→ **CHALLENGE 1**:
Rewrite the paragraph of the blog post that begins "We finally watched" in fewer words, keeping its main facts.
→ **CHALLENGE 2**:
In the blog post, copy everything from "We finally watched" down to "emptiness of wealth.", word for word.
→ **CHALLENGE 3**:
The blog post quotes a list of works of the flesh. Give every item in that quotation that comes before the word "enmity."

→ **TEXT PROVIDED**:
Then they would put their trust in God and would not forget his deeds but would keep his commands.

Thursday, July 9, 2009

Slumdog Millionaire

We finally watched "Slumdog Millionaire" last night. I'm not sure why we are only now getting around to watching this Oscar-winning movie that made such a ripple through our culture about six months ago, except that we rarely go to the theater anymore and our DVD home viewing is split between family viewing and "grown-up movies."

It is not for nothing that this movie won so many awards.

The movie touches deeply on the human experience. We saw in Jamal's slum the despair of poverty and in his brother Salim's later riches the emptiness of wealth.

We saw in Jamal the glorious and relentless pursuit of a lover for his love.

We saw, as Jamal struggled to live a life of integrity, that "they show that the work of the law is written on their hearts, while their conscience also bears witness, and their conflicting thoughts accuse or even excuse them," (Romans 2:15).

We saw that even as Salim lived out the "works of the flesh...: sexual immorality, impurity, sensuality, idolatry...enmity, strife, jealousy, fits of anger, rivalries, dissensions, divisions, envy, drunkenness, orgies, and things like these" (Galatians 5:19-21) he yearned for forgiveness and sought it on his prayer rug, apparently without satisfaction.

We saw also in Salim's attempt to make right what he had made wrong that humans across all cultures understand the need for redemption.

→ **MATERIAL**:
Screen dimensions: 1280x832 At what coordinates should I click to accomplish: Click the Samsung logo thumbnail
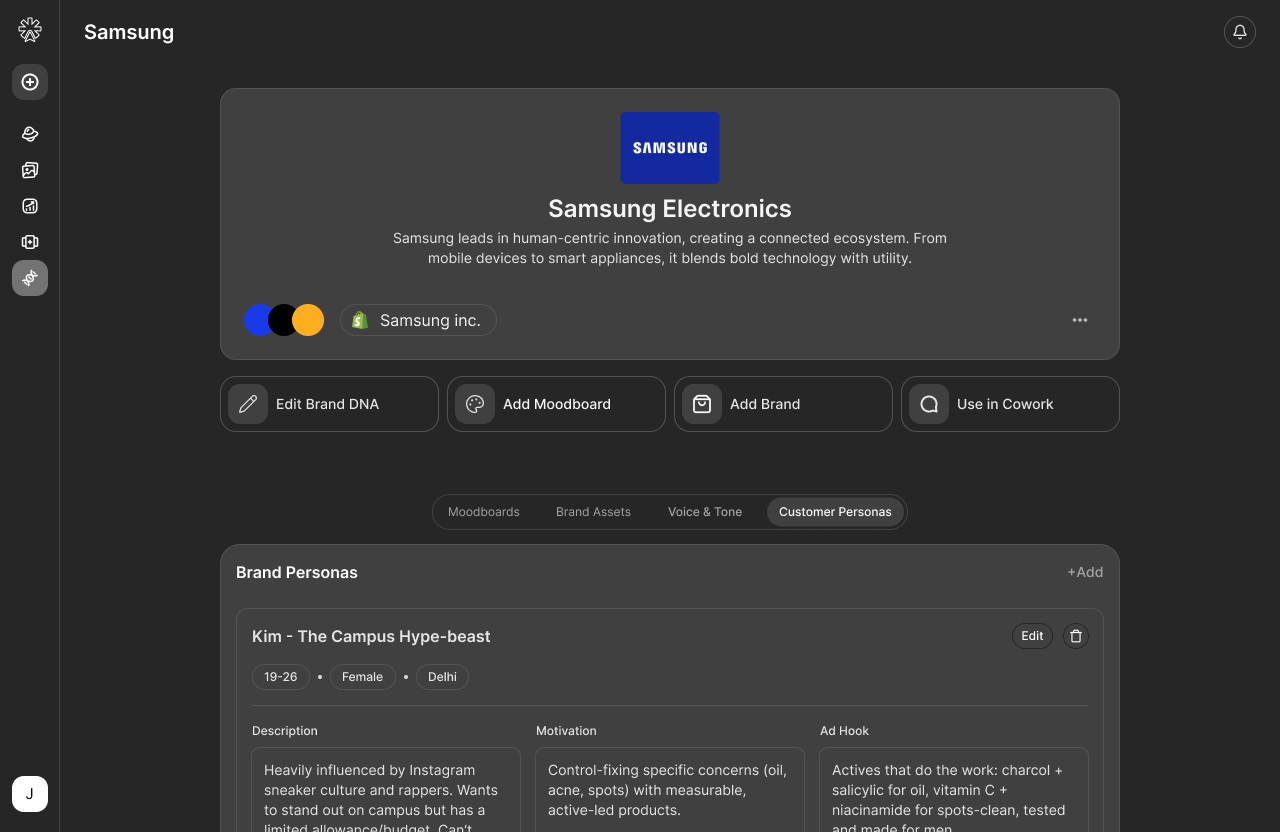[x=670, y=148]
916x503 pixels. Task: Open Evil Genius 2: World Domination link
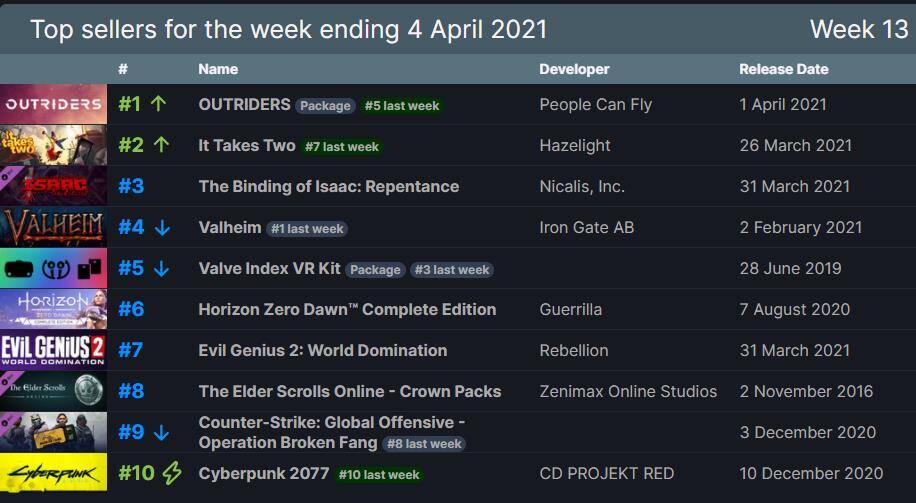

→ **WRITTEN REPLY 1**:
We only watched the Oscar-winning "Slumdog Millionaire" last night, about six months after it rippled through our culture. The delay is hard to explain, except that we seldom go to the theater now, and our home DVD viewing is divided between family films and "grown-up movies."

→ **WRITTEN REPLY 2**:
We finally watched "Slumdog Millionaire" last night. I'm not sure why we are only now getting around to watching this Oscar-winning movie that made such a ripple through our culture about six months ago, except that we rarely go to the theater anymore and our DVD home viewing is split between family viewing and "grown-up movies."

It is not for nothing that this movie won so many awards.

The movie touches deeply on the human experience. We saw in Jamal's slum the despair of poverty and in his brother Salim's later riches the emptiness of wealth.

→ **WRITTEN REPLY 3**:
- sexual immorality
- impurity
- sensuality
- idolatry